-- WHAT YOU ARE ASKED TO DO --
For every entry that follows, return an identical copy.
-=-=-=-=-
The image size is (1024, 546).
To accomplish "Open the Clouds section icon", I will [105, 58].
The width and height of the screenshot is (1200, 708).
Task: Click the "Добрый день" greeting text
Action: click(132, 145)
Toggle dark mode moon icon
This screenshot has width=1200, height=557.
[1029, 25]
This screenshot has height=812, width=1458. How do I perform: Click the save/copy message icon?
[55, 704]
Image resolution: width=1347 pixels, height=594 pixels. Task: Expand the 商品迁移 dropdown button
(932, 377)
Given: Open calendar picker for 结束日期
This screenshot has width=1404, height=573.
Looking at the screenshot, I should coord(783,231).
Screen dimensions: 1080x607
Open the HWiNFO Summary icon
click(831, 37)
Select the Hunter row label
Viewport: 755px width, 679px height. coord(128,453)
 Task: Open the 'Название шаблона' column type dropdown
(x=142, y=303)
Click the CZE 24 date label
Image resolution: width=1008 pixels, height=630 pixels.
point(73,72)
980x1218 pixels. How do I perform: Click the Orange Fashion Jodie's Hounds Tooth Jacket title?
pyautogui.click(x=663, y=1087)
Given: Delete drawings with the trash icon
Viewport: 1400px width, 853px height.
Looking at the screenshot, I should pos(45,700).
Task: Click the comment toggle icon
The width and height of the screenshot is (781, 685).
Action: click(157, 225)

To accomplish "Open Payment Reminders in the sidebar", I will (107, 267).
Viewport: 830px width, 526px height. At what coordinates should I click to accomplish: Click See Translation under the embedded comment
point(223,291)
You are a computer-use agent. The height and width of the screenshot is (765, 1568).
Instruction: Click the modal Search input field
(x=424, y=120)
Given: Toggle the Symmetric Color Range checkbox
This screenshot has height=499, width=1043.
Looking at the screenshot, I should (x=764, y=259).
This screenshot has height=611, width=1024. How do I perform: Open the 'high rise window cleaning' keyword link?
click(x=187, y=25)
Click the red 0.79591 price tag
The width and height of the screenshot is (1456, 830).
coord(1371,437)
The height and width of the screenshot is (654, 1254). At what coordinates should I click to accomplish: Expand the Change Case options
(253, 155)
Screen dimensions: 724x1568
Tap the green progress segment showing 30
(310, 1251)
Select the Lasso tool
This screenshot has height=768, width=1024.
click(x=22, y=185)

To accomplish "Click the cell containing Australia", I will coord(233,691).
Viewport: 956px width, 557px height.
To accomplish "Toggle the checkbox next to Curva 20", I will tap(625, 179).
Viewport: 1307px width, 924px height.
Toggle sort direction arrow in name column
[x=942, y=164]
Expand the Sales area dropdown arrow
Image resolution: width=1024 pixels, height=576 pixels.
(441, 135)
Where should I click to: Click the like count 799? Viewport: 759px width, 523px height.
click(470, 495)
-=-=-=-=-
-- RESPONSE AREA --
The image size is (1024, 546).
To accomplish "Open the Clouds section icon", I will [105, 58].
The width and height of the screenshot is (1200, 708).
Task: Click the "Добрый день" greeting text
Action: click(132, 145)
Toggle dark mode moon icon
This screenshot has width=1200, height=557.
[1029, 25]
This screenshot has height=812, width=1458. How do I perform: Click the save/copy message icon?
[55, 704]
Image resolution: width=1347 pixels, height=594 pixels. Task: Expand the 商品迁移 dropdown button
(932, 377)
Given: Open calendar picker for 结束日期
This screenshot has width=1404, height=573.
Looking at the screenshot, I should coord(783,231).
Screen dimensions: 1080x607
Open the HWiNFO Summary icon
click(831, 37)
Select the Hunter row label
Viewport: 755px width, 679px height. coord(128,453)
 Task: Open the 'Название шаблона' column type dropdown
(x=142, y=303)
Click the CZE 24 date label
Image resolution: width=1008 pixels, height=630 pixels.
point(73,72)
980x1218 pixels. How do I perform: Click the Orange Fashion Jodie's Hounds Tooth Jacket title?
pyautogui.click(x=663, y=1087)
Given: Delete drawings with the trash icon
Viewport: 1400px width, 853px height.
Looking at the screenshot, I should pos(45,700).
Task: Click the comment toggle icon
The width and height of the screenshot is (781, 685).
Action: click(157, 225)

To accomplish "Open Payment Reminders in the sidebar", I will (107, 267).
Viewport: 830px width, 526px height. At what coordinates should I click to accomplish: Click See Translation under the embedded comment
point(223,291)
You are a computer-use agent. The height and width of the screenshot is (765, 1568).
Instruction: Click the modal Search input field
(x=424, y=120)
Given: Toggle the Symmetric Color Range checkbox
This screenshot has height=499, width=1043.
Looking at the screenshot, I should (x=764, y=259).
This screenshot has height=611, width=1024. How do I perform: Open the 'high rise window cleaning' keyword link?
click(x=187, y=25)
Click the red 0.79591 price tag
The width and height of the screenshot is (1456, 830).
coord(1371,437)
The height and width of the screenshot is (654, 1254). At what coordinates should I click to accomplish: Expand the Change Case options
(253, 155)
Screen dimensions: 724x1568
Tap the green progress segment showing 30
(310, 1251)
Select the Lasso tool
This screenshot has height=768, width=1024.
click(x=22, y=185)

To accomplish "Click the cell containing Australia", I will coord(233,691).
Viewport: 956px width, 557px height.
To accomplish "Toggle the checkbox next to Curva 20", I will tap(625, 179).
Viewport: 1307px width, 924px height.
Toggle sort direction arrow in name column
[x=942, y=164]
Expand the Sales area dropdown arrow
Image resolution: width=1024 pixels, height=576 pixels.
(441, 135)
Where should I click to: Click the like count 799? Viewport: 759px width, 523px height.
click(470, 495)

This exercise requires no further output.